Die mehr als 500 Milliarden Euro, die seit Amtsantritt der Ampel an Schulden vorgesehen sind, schränken die Haushaltsspielräume in den nächsten Jahrzehnten stark ein. Macht Ihnen das keine Sorgen?
Lindner: Der Schuldenstand muss immer gemessen werden an der wirtschaftlichen Leistungsfähigkeit. Deutschland liegt jetzt bei ungefähr 70 Prozent der jährlichen Wirtschaftsleistung. Damit sind wir absolut in dem Bereich, der wirtschaftlich tragfähig ist. Ich gehe davon aus, dass wir sogar noch im Laufe dieses Jahrzehnts, also während meiner Amtszeit, zum Maastricht-Kriterium von 60 Prozent zurückkehren können.
Haben wir das gerade richtig verstanden, dass Sie anstreben, noch eine weitere Wahlperiode Finanzminister zu bleiben?
Lindner: Das war ein Augenzwinkern. Jedenfalls will ich zum Ausdruck bringen, dass nicht die Schulden während der Krise das Problem sind. Das Problem wäre, wenn wir nie den Exit finden und die Stärkung der Wirtschaftskraft vernachlässigen würden. Darauf achte ich.
Wir finden es seltsam, dass Sie jetzt den Einstieg in eine Kapitaldeckung bei der gesetzlichen Rente über Schulden in Höhe von zehn Milliarden Euro finanzieren. Was macht das für einen Sinn?
Lindner: Das Geld soll in Wertpapieren angelegt werden. Das bringt mehr Rendite als der Bund für die Schulden am Kapitalmarkt bezahlen muss. Es ist aber auch nur der Einstieg in die sogenannte Aktienrente. Langfristig ist für mich vorstellbar, dass auch Beitragsmittel in die Aktienrente fließen. In der Ampelkoalition gibt es dafür in dieser Wahlperiode noch keine Mehrheit. Wir arbeiten allerdings an Vorschlägen, wie wir die Aktienrente noch in dieser Wahlperiode auch auf anderen Wegen weiter ausbauen können.

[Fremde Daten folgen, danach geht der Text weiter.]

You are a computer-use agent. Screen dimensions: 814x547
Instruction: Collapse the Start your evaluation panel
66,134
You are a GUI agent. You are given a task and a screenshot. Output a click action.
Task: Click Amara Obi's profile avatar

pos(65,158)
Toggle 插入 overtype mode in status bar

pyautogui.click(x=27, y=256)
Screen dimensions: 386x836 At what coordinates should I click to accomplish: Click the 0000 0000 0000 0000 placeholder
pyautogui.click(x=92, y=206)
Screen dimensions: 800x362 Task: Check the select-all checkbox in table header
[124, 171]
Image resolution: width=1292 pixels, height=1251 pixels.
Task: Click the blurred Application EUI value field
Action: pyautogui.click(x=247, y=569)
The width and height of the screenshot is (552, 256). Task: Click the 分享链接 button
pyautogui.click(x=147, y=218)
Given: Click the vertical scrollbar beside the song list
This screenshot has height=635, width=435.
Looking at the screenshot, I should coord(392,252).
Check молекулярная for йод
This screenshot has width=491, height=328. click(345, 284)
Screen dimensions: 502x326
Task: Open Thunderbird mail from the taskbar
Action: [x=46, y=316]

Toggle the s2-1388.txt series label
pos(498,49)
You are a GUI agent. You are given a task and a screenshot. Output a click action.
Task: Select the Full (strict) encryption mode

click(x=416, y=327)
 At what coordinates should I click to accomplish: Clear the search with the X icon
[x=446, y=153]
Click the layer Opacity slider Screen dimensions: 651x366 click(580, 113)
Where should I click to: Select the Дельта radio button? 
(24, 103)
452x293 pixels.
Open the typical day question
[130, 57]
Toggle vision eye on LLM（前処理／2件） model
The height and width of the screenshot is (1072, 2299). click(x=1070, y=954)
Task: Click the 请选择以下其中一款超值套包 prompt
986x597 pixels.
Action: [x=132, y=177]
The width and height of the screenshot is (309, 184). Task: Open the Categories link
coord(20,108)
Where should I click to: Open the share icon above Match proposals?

Die Wirtschaftsweisen haben Steuererhöhungen vorgeschlagen, um die Entlastungspakete ausgewogener zu machen. Sie sind dagegen, aber können Sie diese durchaus berechtigte Debatte wirklich aufhalten?
Lindner: Ich will keine Debatte aufhalten. Im Gegenteil, war das Echo auf diese Vorschläge ja äußerst kontrovers. Ich stelle erstens fest, dass Inflation und Energiekrise zu einer enormen wirtschaftlichen Verunsicherung in Deutschland geführt haben. Wir haben zweitens gewaltigen Investitionsbedarf bei Mittelstand und Handwerk. Es zeichnet sich drittens ab, dass die deutsche Industrie zunehmend an Wettbewerbsfähigkeit verliert. Zudem schultern die Bürgerinnen und Bürger viertens bereits enorme Lasten. Jetzt die Steuern zu erhöhen, hielte ich für ein gewagtes Unterfangen. Ich werde das nicht verantworten.
Der Bundestag hat den von Ihnen vorgeschlagenen Inflationsausgleich bei der Einkommensteuer beschlossen. Sie sagen selbst, dass das keine Entlastung ist, sondern nun eine Verhinderung einer Belastung durch die Teuerung. Ist damit das Thema Steuersenkung erledigt?
Lindner: Ganz und gar nicht. Die Investitionsprämie für Klimaschutz und Digitalisierung, auch Superabschreibung genannt, liegt griffbereit in der Schublade. Ich habe aber entschieden, die Superabschreibung auch 2023 nicht vorzuschlagen, da in der Wirtschaft nach wie vor Lieferengpässe bestehen und die Energiekrise für Verwerfungen sorgt. In dieser Situation würde dieses Mittel kontraproduktiv wirken und die Inflation möglichweise noch anheizen. Wenn diese Probleme überwunden sind, werden wir reagieren und einen steuerlichen Wachstumsimpuls setzen - damit die Wirtschaft durchstartet.